Maurizio Lamorgese quits

Tony Tartarini (vocals)
Renato Bartolini (vocals, guitar, mandolin)
Rodolfo Lamorgese (guitar, mouth harp, percussion)
Claudio Prosperini (guitar)
Marco Valentini (sax, flute)
Marco Vannozzi (bass)

This group was formed in Rome in 1974, with an unusual four-guitar line-up and strong American-styled folk and country musical roots. A sixth member of the group, Gianni Dearca, was their sound engineer and lyricist.
With the early line-up they played at the 4th Festival d'Avanguardia e Nuove Tendenze, held in Rome, Villa Borghese in June, winning the "best new group" poll. In September of the same year they also played the seminal Rome Villa Pamphili Pop Festival.
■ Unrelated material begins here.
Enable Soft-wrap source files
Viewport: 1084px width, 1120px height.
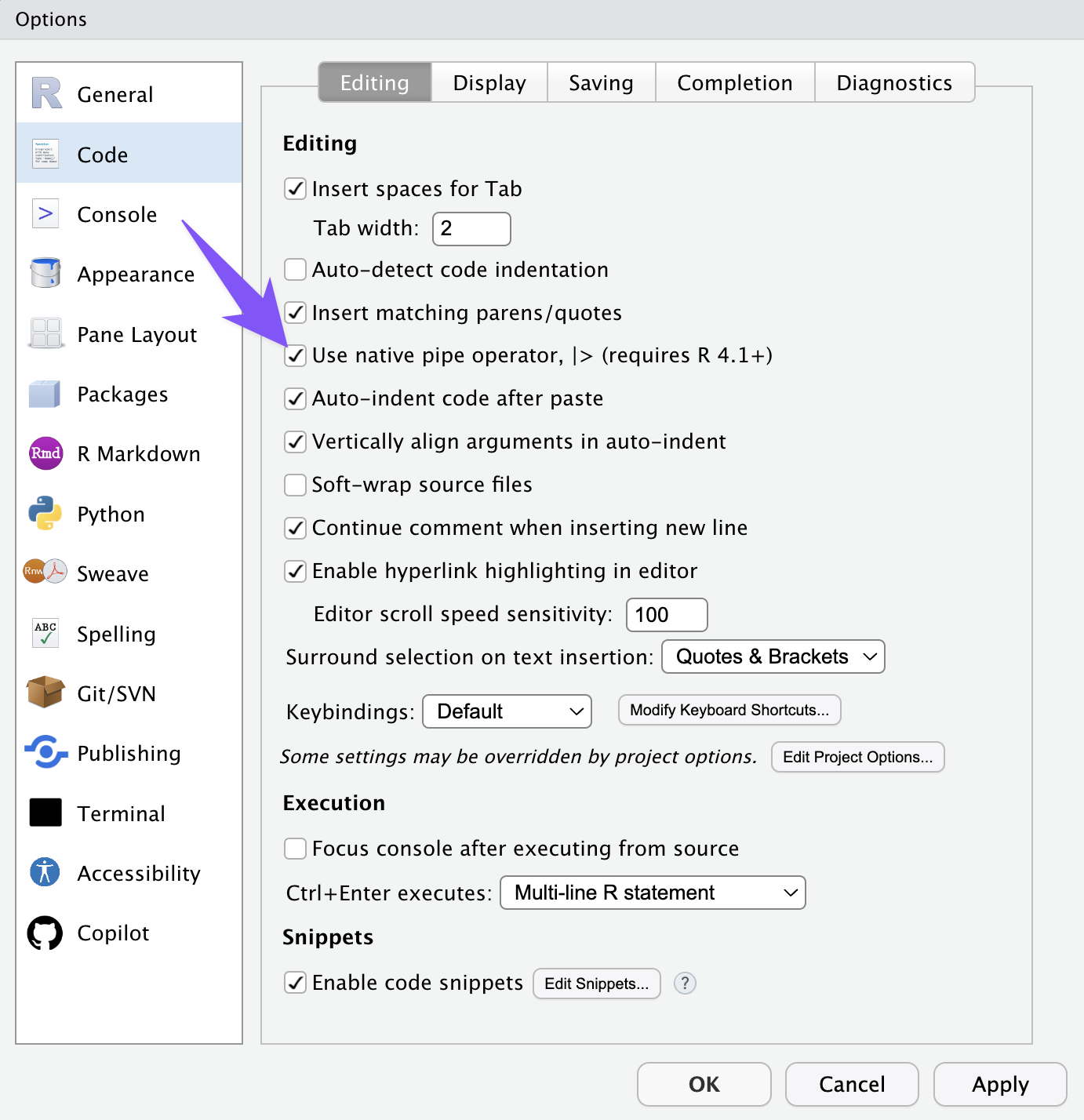295,485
A popular concert group, they only appeared on the 1975 Trianon 75 live compilation playing on their own and as Antonello Venditti backing band, and didn't have the chance to record a studio album until the end of the 70's, when their Maida Vale debut LP appeared on Philips.
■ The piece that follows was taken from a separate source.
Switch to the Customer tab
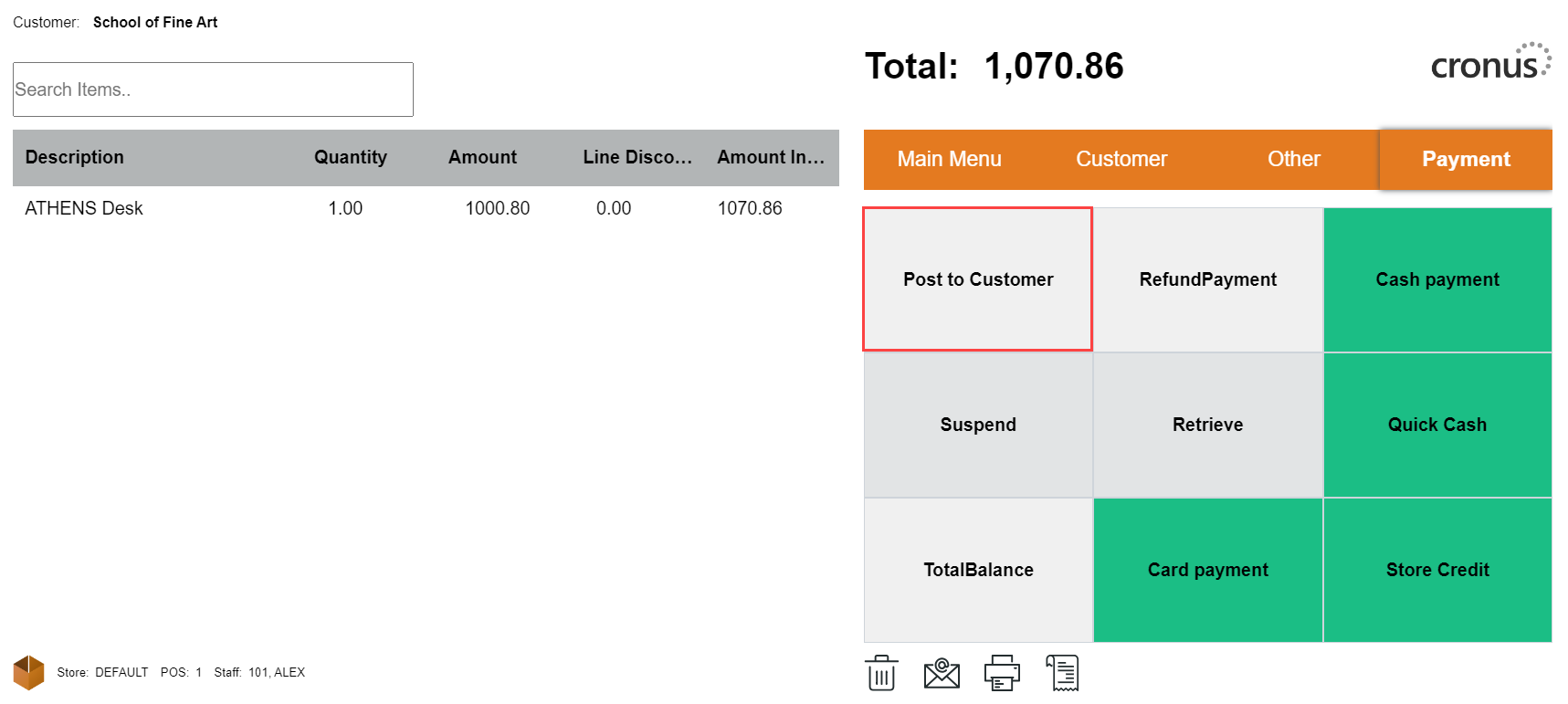 [1121, 160]
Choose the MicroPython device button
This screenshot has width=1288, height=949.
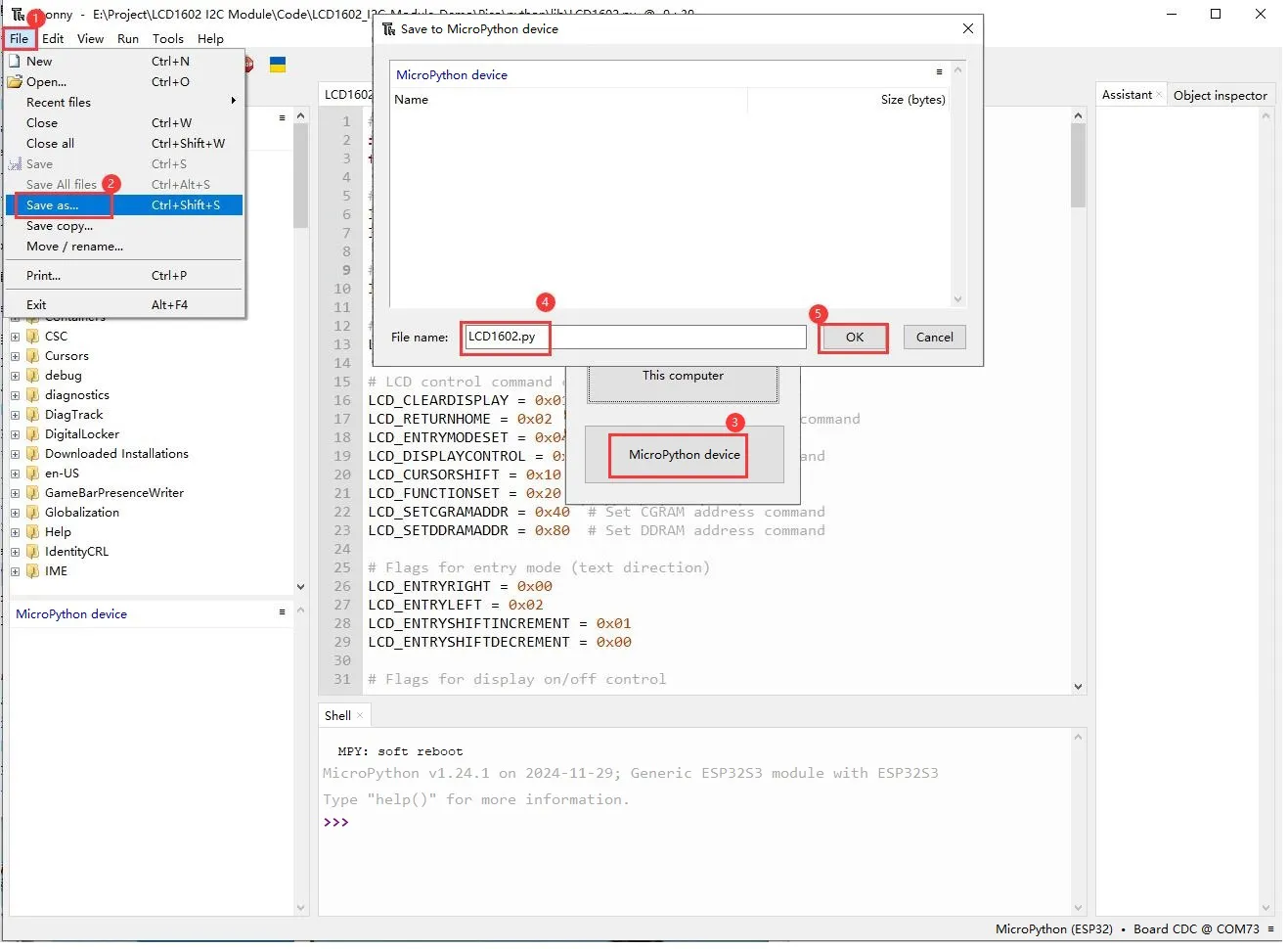[684, 455]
A good melodic album, this is by no means a progressive LP, being close to country rock in some parts. It contains eight songs, that despite their melodic inspiration are often long and with elaborated instrumental parts. 
The music is mainly built on acoustic guitars, but there is help by guest musicians like Agostino Marangolo (on drums, from Flea and Goblin), keyboardist Danilo Rea and Claudio Pizzale on vibes, and very good electric guitar parts.
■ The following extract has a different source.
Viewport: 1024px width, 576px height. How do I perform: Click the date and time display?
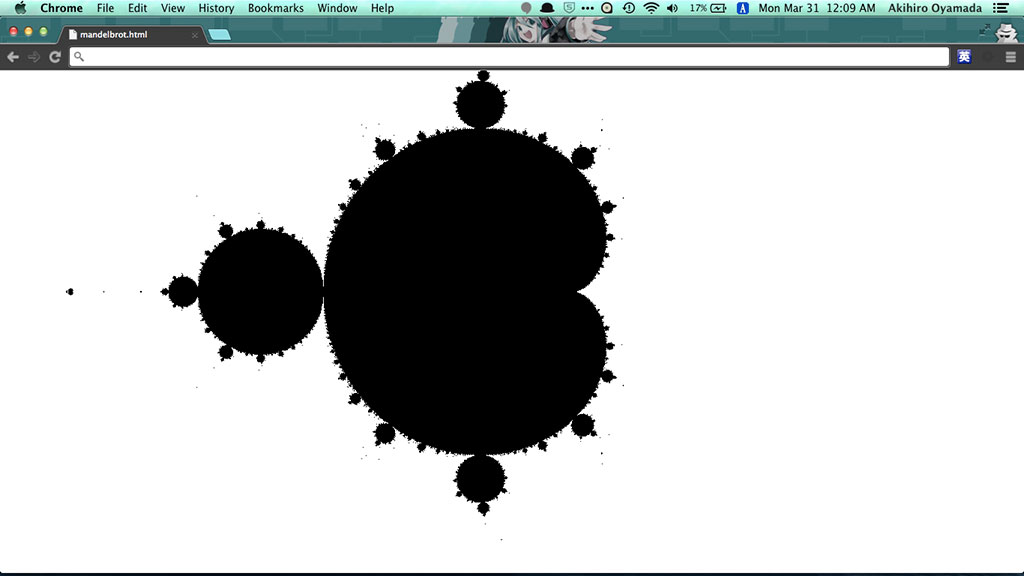click(816, 8)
The group kept playing during the years as Venditti's backing band in studio and on tour.

A second album came in 1983, a four track Q-Disc (a mini-LP) on the It label, featuring former Cherry Five singer Tony Tartarini and guests keyboardist Sandro Centofanti (Buon Vecchio Charlie and Libra) and drummer Bruno Bergonzi; lighter in comparison with the first LP, this went unnoticed and the group disbanded.

A retrospective CD including tracks from the albums along with unreleased recordings has been privately distributed by the band in late 2002, but it sadly didn't have a commercial release.




Maida Vale Philips (6323 089) 1979 single cover with inner
Figli dei figli della guerra It (ZPGT 33436) 1983 12" four tracks mini-LP (Q-disc) with single cover


Antologia 1974-1984 private pressing 2002 promotional compilation with excerpts from the albums and unreleased live and studio tracks
Maida Vale Universal (0602527122083) 2009 reissue of 1979 album - mini-LP single cover - part of the box set Progressive Italia - Gli anni '70 vol.2


Trianon 75 - Domenica musica
(with Maida Vale)
RCA (TCM2-1178) 1975 2LP - gatefold cover - live album including Antonello Venditti, Mario Schiano, Perigeo, Rino Gaetano, Lucio Dalla, Toni Esposito and others

(with picture sleeve)

Maida Vale
William Wilson
Philips (6025 238) 1979 both tracks from Maida Vale


Both the Maida Vale LP and Figli dei figli della guerra mini-LP are still easy to find in Italy. Only the first has been reissued on CD, as part of the Progressive Italia - Gli anni '70 vol.2 box set (Universal 0602527122021 - year 2009) and is not sold individually.
The compilation Trianon 75 - Domenica musica is rather scarce.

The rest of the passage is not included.